The irony, though, is that what makes this first domestic DVD release of Blank Generation worth seeing is Luc Sante’s recent interview with Hell on his opinion of the film and his experience working with Lommel. One of the worst (and thus funniest) scenes in the film is of Billy and Nada driving and trying to decide what to do. “New York City is a drag on Fridays,” Billy remarks. He suggests going to the beach, but then thinks they should go home, only to suggest the beach again and continue to flip-flop. Nada becomes infuriated in no time, and kicks Billy out of his car. Hell, in the interview, points to this scene as one which makes absolutely no sense. “That scene, how do you explain that?” Hell asks. “I think what was going on there was that was Ulli Lommel’s idea of how to convey what being ‘blank’ is. You can’t decide whether to drive to the ocean or not to drive to the ocean—you belong to the blank generation.”
Hell’s view of the movie is decidedly low, as is his opinion of Lommel and, to a lesser extent, Bouquet. “I was really searching,” he continues. “And there’s actually not a single authentic, truthful moment in that whole movie—not one.” And he’s right. None of the characters are given any room (or, by Hell’s description, guidance) to develop, and even as the film progresses, each scenario seems isolated from the one before it. The film has the feel of an art-project gone bad. At one point in his interview with Hell, Sante actually proposes that perhaps this was the result of doing too much cocaine.
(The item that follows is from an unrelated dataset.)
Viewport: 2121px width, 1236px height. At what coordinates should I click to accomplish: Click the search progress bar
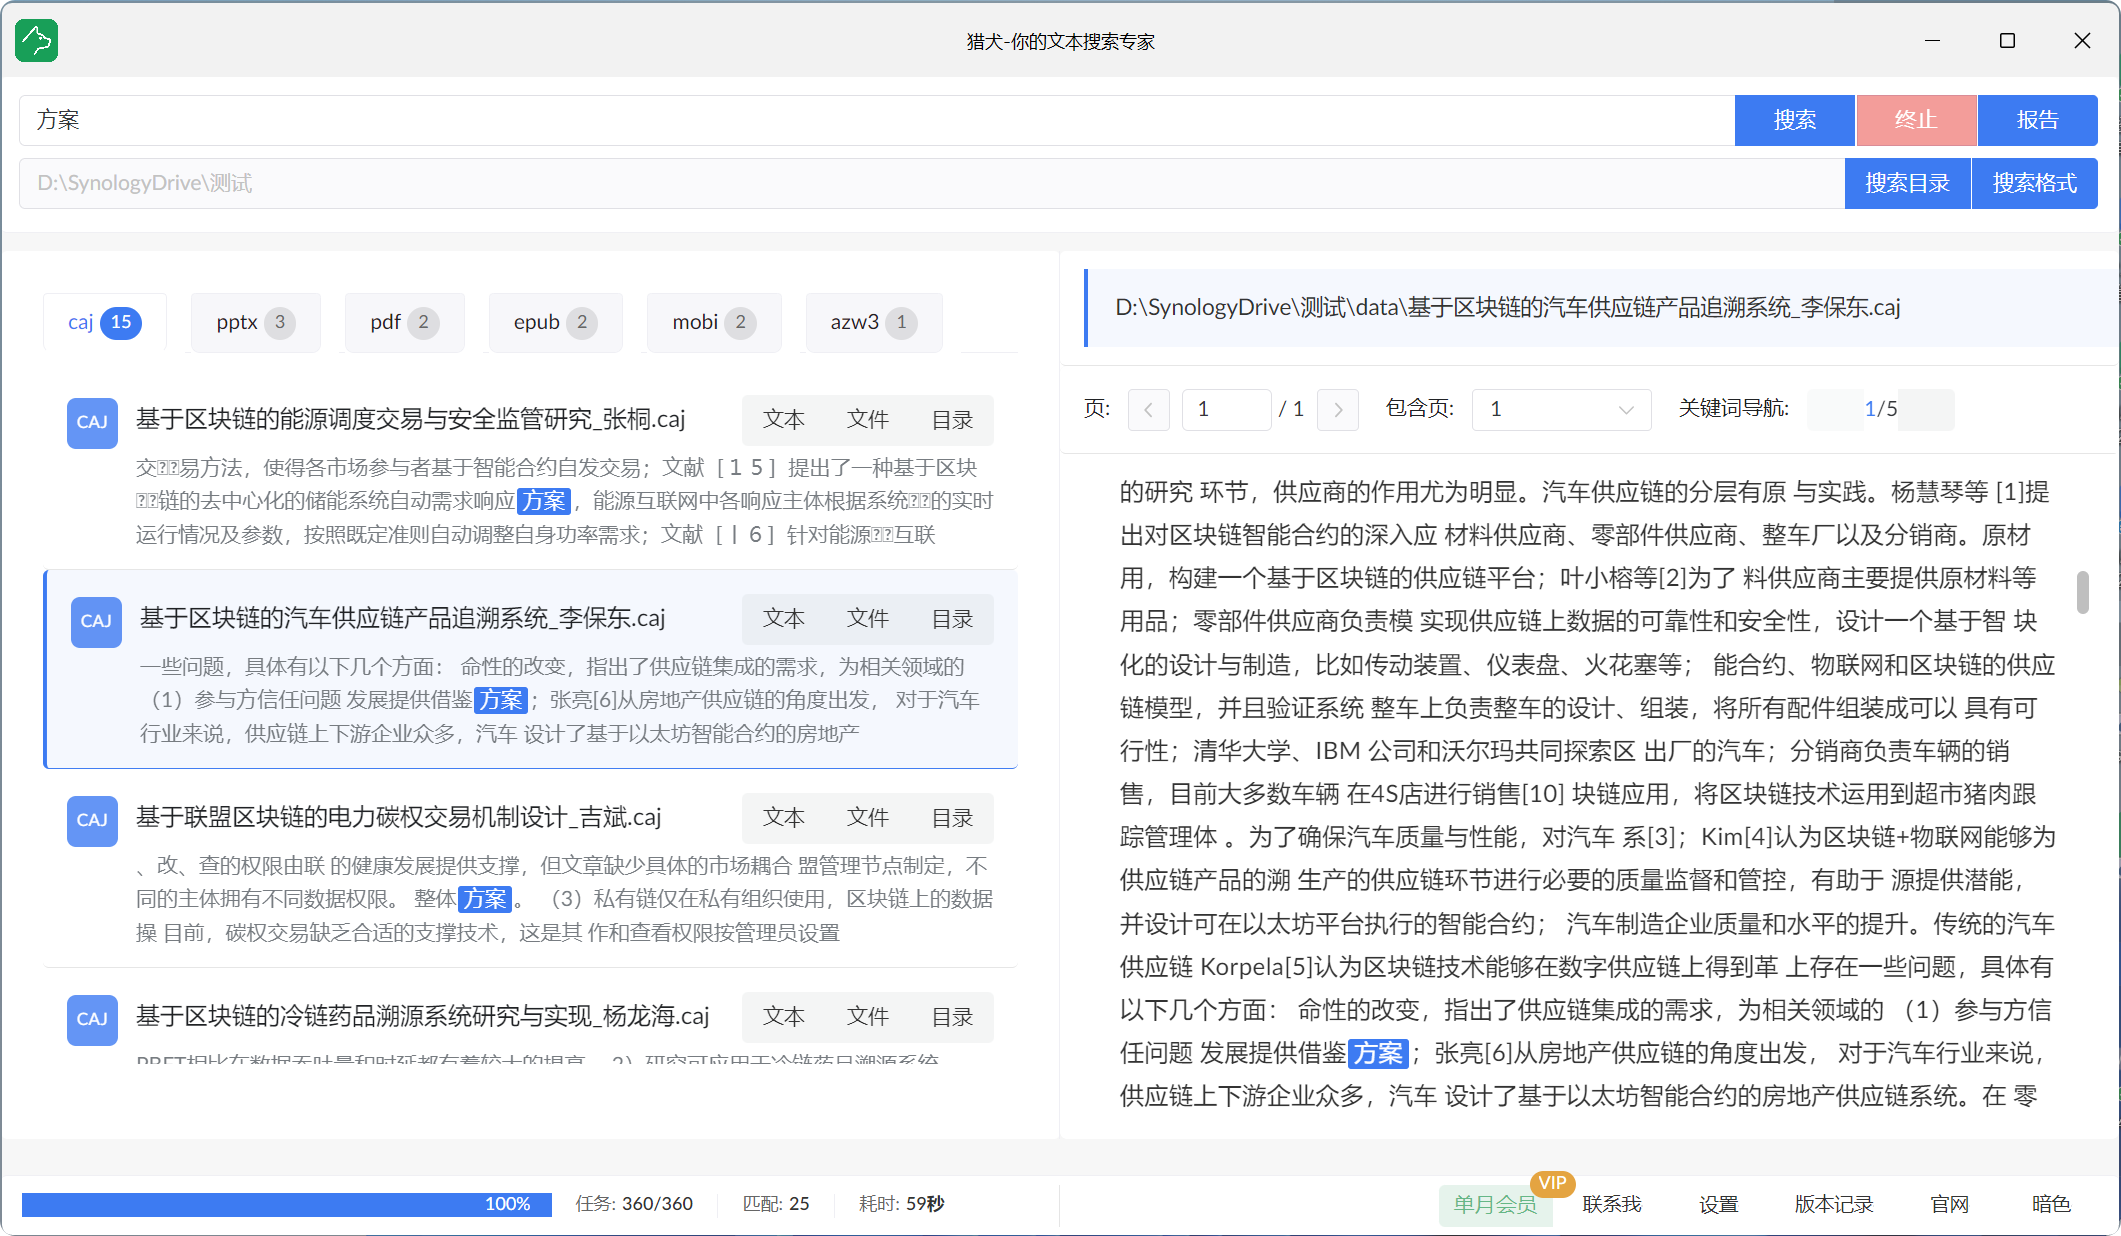(x=286, y=1204)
Even in trying to pinpoint Blank Generation’s redeeming qualities (that it captured his band at its peak), Hell visibly cringes at his association with the project. “I get embarrassed,” he says. “I get ashamed watching it because it makes me feel like my whole self-respect is compromised—it really does.” He goes on to succinctly summarize the movie as “atrocious and profoundly worthless.” As harsh as that may seem, there really is no other way to describe it.